The Shawnee traditionally considered the Lenape (or Delaware) their "grandfathers". The Algonquian nations of present-day Canada regarded the Shawnee as their southernmost branch. Along the East Coast, the Algonquian-speaking tribes were mostly located in coastal areas, from Quebec to the Carolinas. Algonquian languages have words similar to the archaic shawano (now: shaawanwa) meaning "south". However, the stem shaawa- does not mean "south" in Shawnee, but "moderate, warm (of weather)". In one Shawnee tale, Shaawaki is the deity of the south.
Before contact with Europeans, the Shawnee tribe consisted of a loose confederacy of five divisions which shared a common language and culture. The division names have been spelled in a variety of ways. The divisions are:
- Chillicothe (Principal Place), Chalahgawtha, Chalaka, Chalakatha;
- Hathawekela, Thawikila;
- Kispoko, Kispokotha, Kishpoko, Kishpokotha;
- Mekoche, Mequachake, Machachee, Maguck, Mackachack, etc.;
- Pekowi, Pekuwe, Piqua, Pekowitha.
In addition to the five divisions, the Shawnee can be divided into six clans or subdivisons.

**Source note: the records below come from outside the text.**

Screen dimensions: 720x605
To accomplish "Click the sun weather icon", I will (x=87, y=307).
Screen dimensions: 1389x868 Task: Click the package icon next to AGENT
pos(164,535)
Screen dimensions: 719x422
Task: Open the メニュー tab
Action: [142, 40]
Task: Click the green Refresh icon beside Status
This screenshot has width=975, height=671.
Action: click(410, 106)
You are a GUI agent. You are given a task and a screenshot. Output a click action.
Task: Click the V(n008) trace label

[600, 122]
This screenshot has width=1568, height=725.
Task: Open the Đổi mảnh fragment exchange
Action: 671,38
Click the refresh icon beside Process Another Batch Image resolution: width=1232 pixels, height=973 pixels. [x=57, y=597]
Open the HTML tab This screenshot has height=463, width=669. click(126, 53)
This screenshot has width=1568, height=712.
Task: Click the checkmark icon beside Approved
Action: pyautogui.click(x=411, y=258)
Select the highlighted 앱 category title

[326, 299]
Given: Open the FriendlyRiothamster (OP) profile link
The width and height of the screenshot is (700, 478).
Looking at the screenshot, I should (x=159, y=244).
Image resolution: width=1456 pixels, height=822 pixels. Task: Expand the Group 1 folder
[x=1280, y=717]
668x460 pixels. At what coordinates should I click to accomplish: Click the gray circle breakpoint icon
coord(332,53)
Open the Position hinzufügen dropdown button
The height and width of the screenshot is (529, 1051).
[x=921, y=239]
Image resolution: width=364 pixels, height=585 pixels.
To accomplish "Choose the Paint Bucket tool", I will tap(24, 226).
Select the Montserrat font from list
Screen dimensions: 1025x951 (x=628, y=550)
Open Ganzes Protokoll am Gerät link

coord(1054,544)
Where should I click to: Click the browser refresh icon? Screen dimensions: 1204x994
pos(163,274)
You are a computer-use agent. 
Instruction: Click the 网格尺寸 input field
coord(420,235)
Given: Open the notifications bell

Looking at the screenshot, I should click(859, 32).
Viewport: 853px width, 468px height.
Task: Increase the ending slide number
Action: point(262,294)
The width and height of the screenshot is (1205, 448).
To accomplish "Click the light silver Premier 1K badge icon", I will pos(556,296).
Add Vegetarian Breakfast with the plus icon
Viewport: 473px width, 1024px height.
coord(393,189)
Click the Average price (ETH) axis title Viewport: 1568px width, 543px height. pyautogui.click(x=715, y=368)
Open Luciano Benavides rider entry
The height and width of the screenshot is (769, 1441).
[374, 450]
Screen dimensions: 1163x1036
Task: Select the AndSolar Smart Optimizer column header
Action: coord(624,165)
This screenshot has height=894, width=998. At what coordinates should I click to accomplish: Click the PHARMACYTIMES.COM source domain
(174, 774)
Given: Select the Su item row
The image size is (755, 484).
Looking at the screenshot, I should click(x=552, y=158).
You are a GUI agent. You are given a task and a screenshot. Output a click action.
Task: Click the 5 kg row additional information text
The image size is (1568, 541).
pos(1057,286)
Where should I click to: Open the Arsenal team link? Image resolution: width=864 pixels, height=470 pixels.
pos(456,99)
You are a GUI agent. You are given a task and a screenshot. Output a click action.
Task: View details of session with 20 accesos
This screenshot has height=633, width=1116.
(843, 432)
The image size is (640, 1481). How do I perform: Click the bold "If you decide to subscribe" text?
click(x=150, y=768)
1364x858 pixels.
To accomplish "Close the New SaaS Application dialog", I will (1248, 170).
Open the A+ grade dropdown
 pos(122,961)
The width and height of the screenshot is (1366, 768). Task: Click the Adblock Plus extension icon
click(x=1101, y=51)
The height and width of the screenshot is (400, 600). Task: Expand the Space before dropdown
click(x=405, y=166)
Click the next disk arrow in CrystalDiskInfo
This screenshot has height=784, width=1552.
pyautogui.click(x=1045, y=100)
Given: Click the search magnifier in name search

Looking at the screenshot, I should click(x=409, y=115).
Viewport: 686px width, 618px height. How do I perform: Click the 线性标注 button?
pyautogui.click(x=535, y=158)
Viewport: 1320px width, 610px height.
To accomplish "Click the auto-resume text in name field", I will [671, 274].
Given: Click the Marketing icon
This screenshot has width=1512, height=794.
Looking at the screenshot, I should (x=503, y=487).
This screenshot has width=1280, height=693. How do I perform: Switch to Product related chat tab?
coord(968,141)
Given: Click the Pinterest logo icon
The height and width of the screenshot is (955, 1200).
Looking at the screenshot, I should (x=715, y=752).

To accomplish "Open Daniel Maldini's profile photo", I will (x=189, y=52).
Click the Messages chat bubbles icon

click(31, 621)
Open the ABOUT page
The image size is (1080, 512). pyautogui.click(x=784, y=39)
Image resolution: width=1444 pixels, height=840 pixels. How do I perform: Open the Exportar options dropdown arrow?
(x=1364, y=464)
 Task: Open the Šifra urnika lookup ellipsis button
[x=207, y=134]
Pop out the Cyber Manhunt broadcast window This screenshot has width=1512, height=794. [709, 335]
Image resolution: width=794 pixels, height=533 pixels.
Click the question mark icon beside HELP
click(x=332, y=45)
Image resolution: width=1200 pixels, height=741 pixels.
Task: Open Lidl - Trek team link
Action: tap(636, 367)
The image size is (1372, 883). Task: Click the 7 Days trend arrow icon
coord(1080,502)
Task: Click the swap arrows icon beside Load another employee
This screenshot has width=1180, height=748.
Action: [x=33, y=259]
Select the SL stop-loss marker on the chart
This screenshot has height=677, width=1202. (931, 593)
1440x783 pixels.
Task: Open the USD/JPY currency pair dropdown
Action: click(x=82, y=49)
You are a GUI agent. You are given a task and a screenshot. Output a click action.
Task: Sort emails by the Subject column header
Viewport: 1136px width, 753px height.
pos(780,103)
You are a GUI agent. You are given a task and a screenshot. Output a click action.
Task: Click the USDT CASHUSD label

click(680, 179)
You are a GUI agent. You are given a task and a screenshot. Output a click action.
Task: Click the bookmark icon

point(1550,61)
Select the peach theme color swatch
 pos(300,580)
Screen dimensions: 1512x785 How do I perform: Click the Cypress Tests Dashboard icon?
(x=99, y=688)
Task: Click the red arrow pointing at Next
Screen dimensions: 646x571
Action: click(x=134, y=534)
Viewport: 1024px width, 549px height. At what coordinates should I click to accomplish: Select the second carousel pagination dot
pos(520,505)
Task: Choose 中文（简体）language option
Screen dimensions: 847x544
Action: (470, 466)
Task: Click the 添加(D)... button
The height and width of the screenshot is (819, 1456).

Each name group is common among each for the five divisions and each Shawnee belongs to a group.The six group names are:
- Pellewomhsoomi (Turkey name group)—represents bird life,
- Kkahkileewomhsoomi (Turtle name group)—represents aquatic life,
- Petekoθiteewomhsoomi (Rounded-feet name group)—represents carnivorous animals like the dog, wolf, or whose paws are ball-shaped or "rounded,"
- Mseewiwomhsoomi (Horse name group)—represents herbivorous animals as the horse and deer,
- θepatiiwomhsoomi (Raccoon name group)—represents animals having paws which can rip and tear like those of a raccoon and bear.
- Petakineeθiiwomhsoomi (Rabbit name group)—represents a gentle and peaceful nature.
Membership in a division was inherited from the father, unlike the matrilineal descent often associated with other tribes. Each division had a primary village where the chief of the division lived. This village was usually named after the division. By tradition, each Shawnee division had certain roles it performed on behalf of the entire tribe. By the time they were recorded in writing by European-Americans, these strong social traditions were fading. They remain poorly understood. Because of the scattering of the Shawnee people from the 17th century through the 19th century, the roles of the divisions changed.